MPT-7B-Storywriter-GGML

Property	Value
Parameter Count	6.7B
License	Apache 2.0
Context Length	65,536 tokens
Architecture	Modified decoder-only transformer
Base Model	MPT-7B

What is MPT-7B-Storywriter-GGML?

MPT-7B-Storywriter-GGML is a GGML-quantized version of MosaicML's story-focused language model, specifically optimized for CPU inference. It's designed for reading and writing fictional stories with exceptionally long context lengths, supporting up to 65k tokens and beyond. The model has been converted to various quantization levels (4-bit, 5-bit, and 8-bit) to accommodate different hardware capabilities and performance requirements.

Implementation Details

The model incorporates several advanced technical features, including FlashAttention for efficient computation, ALiBi (Attention with Linear Biases) for position encoding, and architecture modifications such as QK LayerNorm.

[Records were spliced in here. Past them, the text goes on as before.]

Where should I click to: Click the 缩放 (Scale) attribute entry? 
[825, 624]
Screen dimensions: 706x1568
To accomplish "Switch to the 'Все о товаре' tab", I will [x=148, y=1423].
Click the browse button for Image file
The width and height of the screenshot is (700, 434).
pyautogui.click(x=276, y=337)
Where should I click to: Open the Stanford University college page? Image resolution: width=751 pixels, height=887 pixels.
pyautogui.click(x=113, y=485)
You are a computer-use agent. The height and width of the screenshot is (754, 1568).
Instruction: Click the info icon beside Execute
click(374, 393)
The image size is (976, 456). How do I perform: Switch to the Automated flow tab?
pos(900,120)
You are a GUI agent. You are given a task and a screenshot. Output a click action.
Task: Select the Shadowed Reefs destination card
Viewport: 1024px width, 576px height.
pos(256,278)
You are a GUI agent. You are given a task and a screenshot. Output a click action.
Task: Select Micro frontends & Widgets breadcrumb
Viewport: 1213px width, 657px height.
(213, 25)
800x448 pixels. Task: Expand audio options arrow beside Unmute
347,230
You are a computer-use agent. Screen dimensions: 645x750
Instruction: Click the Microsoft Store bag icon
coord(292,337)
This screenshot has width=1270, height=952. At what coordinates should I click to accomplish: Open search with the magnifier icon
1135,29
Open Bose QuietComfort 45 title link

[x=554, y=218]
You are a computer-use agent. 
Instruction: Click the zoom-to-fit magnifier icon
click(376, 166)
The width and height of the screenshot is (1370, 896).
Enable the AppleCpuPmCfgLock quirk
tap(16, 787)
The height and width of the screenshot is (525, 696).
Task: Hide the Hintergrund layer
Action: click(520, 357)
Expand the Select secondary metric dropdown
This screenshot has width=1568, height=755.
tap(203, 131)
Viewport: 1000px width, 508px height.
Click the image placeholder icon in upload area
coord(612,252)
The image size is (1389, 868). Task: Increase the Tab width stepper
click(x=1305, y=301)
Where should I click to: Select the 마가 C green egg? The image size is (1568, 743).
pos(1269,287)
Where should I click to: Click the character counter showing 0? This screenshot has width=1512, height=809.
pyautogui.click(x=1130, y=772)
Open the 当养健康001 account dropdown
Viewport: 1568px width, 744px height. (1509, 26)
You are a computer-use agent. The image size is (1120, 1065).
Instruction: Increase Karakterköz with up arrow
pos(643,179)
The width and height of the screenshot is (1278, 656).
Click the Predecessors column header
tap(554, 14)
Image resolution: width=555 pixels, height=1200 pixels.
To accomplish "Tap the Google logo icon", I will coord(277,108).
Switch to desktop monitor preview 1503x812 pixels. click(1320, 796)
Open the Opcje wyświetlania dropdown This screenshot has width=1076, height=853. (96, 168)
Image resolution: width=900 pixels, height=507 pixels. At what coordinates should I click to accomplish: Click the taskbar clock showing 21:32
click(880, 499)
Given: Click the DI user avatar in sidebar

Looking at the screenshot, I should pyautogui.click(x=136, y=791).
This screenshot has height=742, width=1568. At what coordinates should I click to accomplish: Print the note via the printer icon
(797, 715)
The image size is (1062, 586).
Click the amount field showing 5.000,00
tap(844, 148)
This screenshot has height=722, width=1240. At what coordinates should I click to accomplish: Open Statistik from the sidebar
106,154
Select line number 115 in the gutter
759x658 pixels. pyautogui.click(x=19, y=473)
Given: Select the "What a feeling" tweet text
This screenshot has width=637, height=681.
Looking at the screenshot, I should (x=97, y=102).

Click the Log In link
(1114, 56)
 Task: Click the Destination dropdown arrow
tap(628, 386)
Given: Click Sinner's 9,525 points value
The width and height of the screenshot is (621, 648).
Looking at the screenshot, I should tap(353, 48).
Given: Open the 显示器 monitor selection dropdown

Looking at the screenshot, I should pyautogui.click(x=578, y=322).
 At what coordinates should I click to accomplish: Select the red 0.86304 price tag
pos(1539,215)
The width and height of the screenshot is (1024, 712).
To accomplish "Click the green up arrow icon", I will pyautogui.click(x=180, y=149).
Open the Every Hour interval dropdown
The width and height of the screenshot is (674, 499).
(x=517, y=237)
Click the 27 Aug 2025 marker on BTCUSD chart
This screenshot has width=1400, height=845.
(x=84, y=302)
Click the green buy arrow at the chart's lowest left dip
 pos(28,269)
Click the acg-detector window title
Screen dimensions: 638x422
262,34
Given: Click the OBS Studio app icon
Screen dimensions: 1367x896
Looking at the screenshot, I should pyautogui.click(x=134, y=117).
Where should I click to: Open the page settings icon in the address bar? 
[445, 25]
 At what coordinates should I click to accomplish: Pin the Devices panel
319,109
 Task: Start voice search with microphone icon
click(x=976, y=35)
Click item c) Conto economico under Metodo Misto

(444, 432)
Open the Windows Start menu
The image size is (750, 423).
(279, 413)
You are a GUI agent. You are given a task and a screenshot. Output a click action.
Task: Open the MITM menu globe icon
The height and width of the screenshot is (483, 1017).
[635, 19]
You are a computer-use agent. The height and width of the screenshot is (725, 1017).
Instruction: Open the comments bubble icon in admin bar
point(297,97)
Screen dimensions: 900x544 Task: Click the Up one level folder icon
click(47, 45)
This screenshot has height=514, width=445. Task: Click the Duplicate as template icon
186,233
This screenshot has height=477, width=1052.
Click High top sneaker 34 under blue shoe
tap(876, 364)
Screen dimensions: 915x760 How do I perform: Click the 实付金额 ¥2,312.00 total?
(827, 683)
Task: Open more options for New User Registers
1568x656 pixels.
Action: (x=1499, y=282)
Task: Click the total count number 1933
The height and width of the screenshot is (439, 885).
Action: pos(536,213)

It uses the EleutherAI/gpt-neox-20b tokenizer and has been fine-tuned on a curated fiction subset of the books3 dataset.

Multiple quantization options ranging from 4.21GB to 7.58GB file sizes
Compatible with KoboldCpp, ctransformers, GPT4All-UI, and rustformers' llm
Supports extrapolation beyond training context length through ALiBi
32 layers with 32 attention heads and 4096 dimensional embeddings

Core Capabilities

Long-form story generation with coherent narratives
Extended context handling up to 84k tokens
Efficient CPU inference with various quantization options
Creative writing and story continuation
Memory-efficient operation with different RAM requirements based on quantization

Frequently Asked Questions

Q: What makes this model unique?

This model stands out for its extraordinary context length capability and specific optimization for story writing tasks, combined with efficient GGML quantization for CPU deployment.

Q: What are the recommended use cases?

The model excels at creative writing tasks, story continuation, and handling long-form narrative content. It's particularly suitable for applications requiring extended context understanding and generation.